In the case of Dennett nearby, Joe, for instance, has insisted that Dennett denies experience because he is on record as denying a certain type of linguistic use (that "red stripe," applied to an afterimage, implies a special kind of red stripe exists, i.e., an experience OF such a stripe). Yet when Walter delivered a direct quote from Dennett (from Quining Qualia -- Dennett is nothing if not clever with words and titles!) which explicitly denied that he is denying experience, Joe simply disregarded it, presumably because it didn't match his preconceived idea of what Dennett was actually claiming.
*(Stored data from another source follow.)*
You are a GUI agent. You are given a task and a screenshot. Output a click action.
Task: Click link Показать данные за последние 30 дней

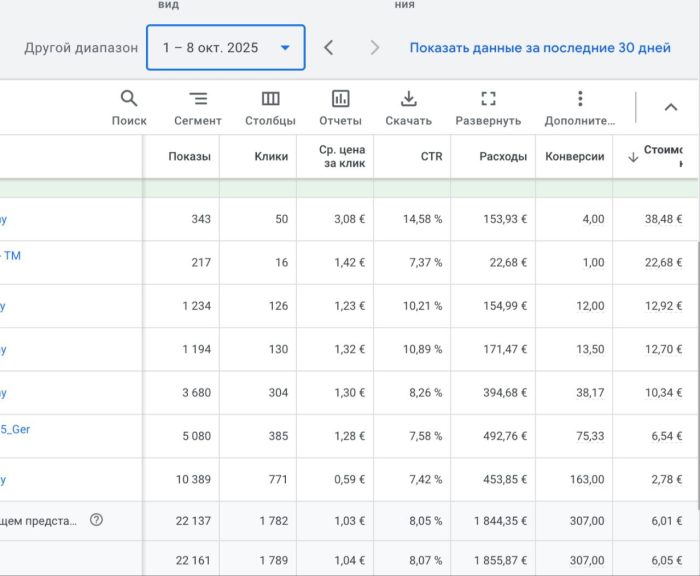[540, 47]
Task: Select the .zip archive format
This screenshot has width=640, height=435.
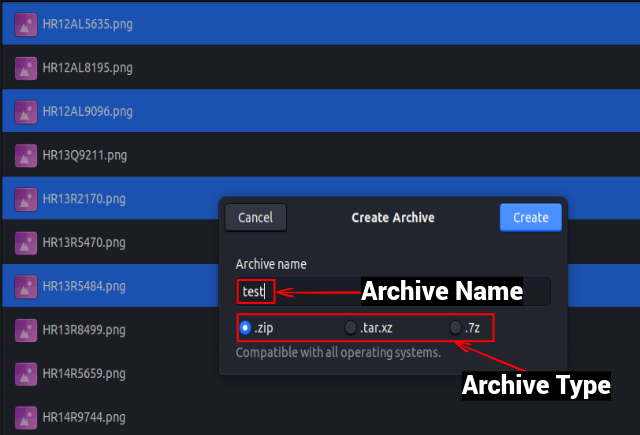Action: 246,327
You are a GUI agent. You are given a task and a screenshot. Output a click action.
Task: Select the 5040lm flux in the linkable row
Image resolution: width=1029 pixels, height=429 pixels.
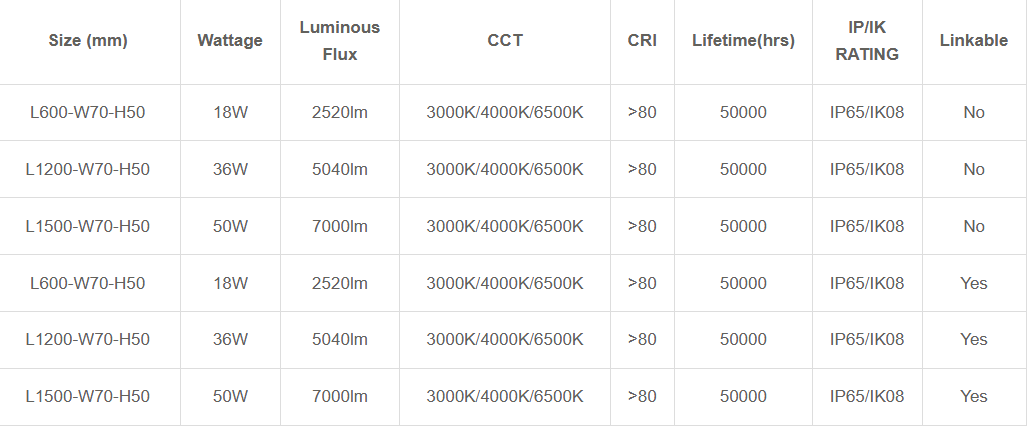340,340
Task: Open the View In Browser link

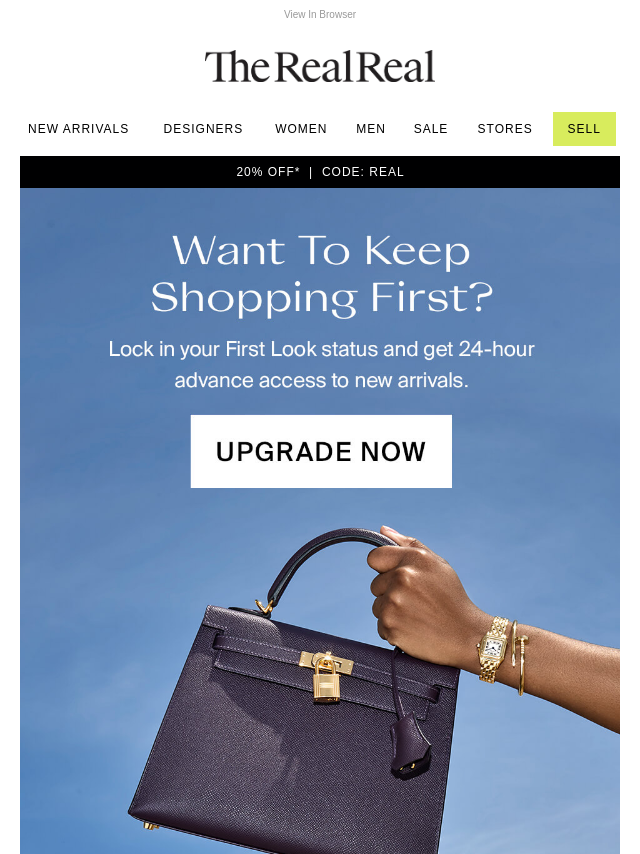Action: [x=320, y=14]
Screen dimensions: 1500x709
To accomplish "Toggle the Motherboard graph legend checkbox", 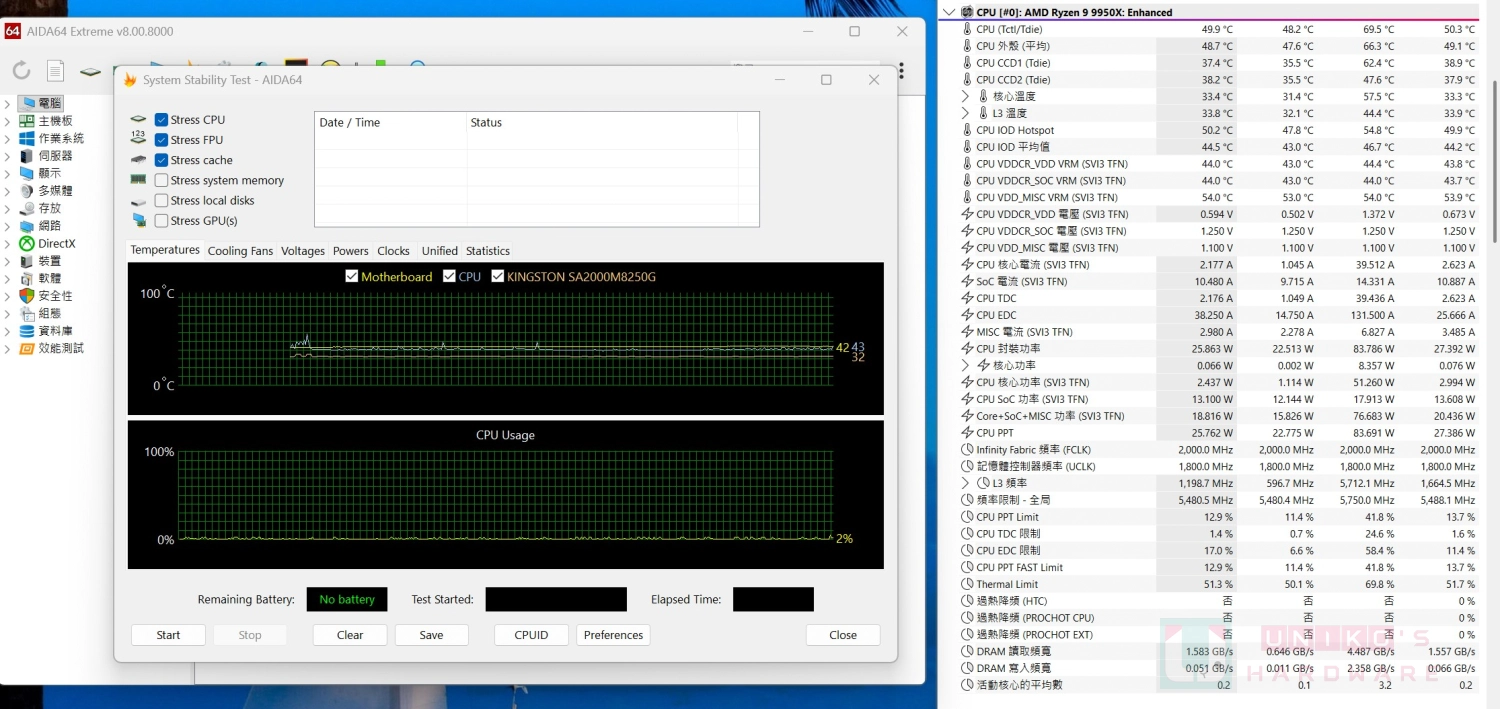I will coord(351,277).
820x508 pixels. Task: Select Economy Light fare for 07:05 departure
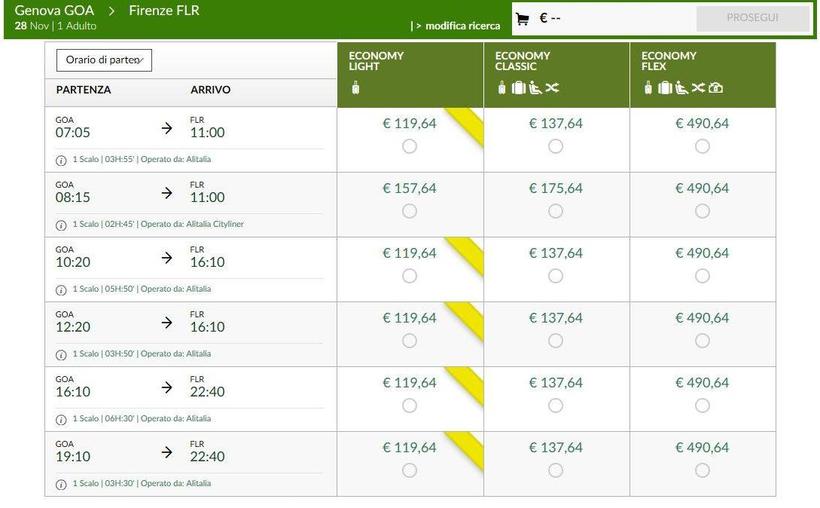coord(409,146)
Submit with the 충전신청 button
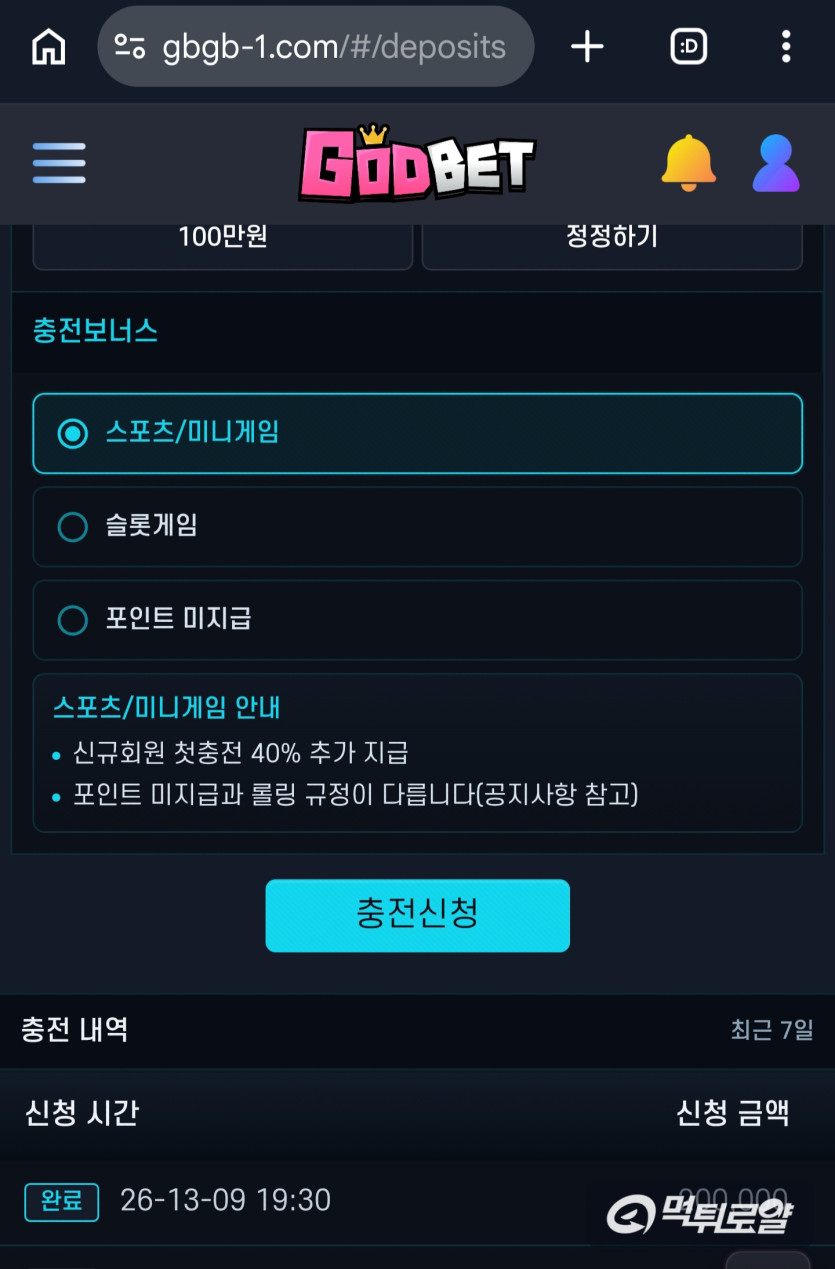The image size is (835, 1269). [417, 915]
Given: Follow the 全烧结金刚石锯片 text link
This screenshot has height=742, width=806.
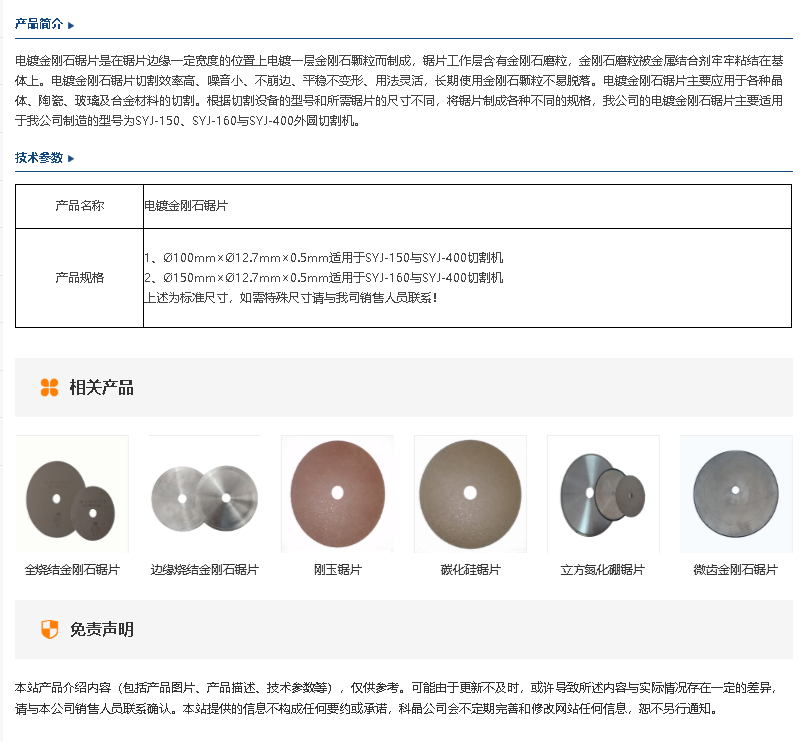Looking at the screenshot, I should pyautogui.click(x=72, y=570).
This points up the pitfalls which Agam-Segal is referring to, I think. Note that I had previously replied to Joe's claim (and PDJ's on several of our earlier lists) about Dennett's alleged denial of experience (made by Joe because Dennett explicitly denies "qualia" which Joe insists on equating with experiences) that one only needed to read Dennett's larger arguments to see that his claims are not about denying experience but about explaining it and that explaining it in terms of what is not, itself, experience, is precisely the way one would go about explaining it if one truly wanted to explain it.

This sort of response never carried any water with Joe and some other folks who take a similar position. But it surprised me when Walter's recent citation of Dennett explicitly denying the denial that Joe ascribed to him failed to even prompt an "okay, I guess I was wrong," from Joe!

Certainly, as Agam-Segal points out, we should not be in the business of trying to characterize a thinker's views based on particular, isolated citations when the point is the overall thinking within which the particular quotes should be grasped. But when someone, like Joe, says find me a record where Dennett denies that he is denying experience, then when it turns up, something in the subsequent discourse should follow, i.e., a recognition by the challenger that the challenge has been met so that we may move on!

What's the point in playing a game of competing citations if no one is going to pay attention when citations turn up that clearly do what one side says they don't do?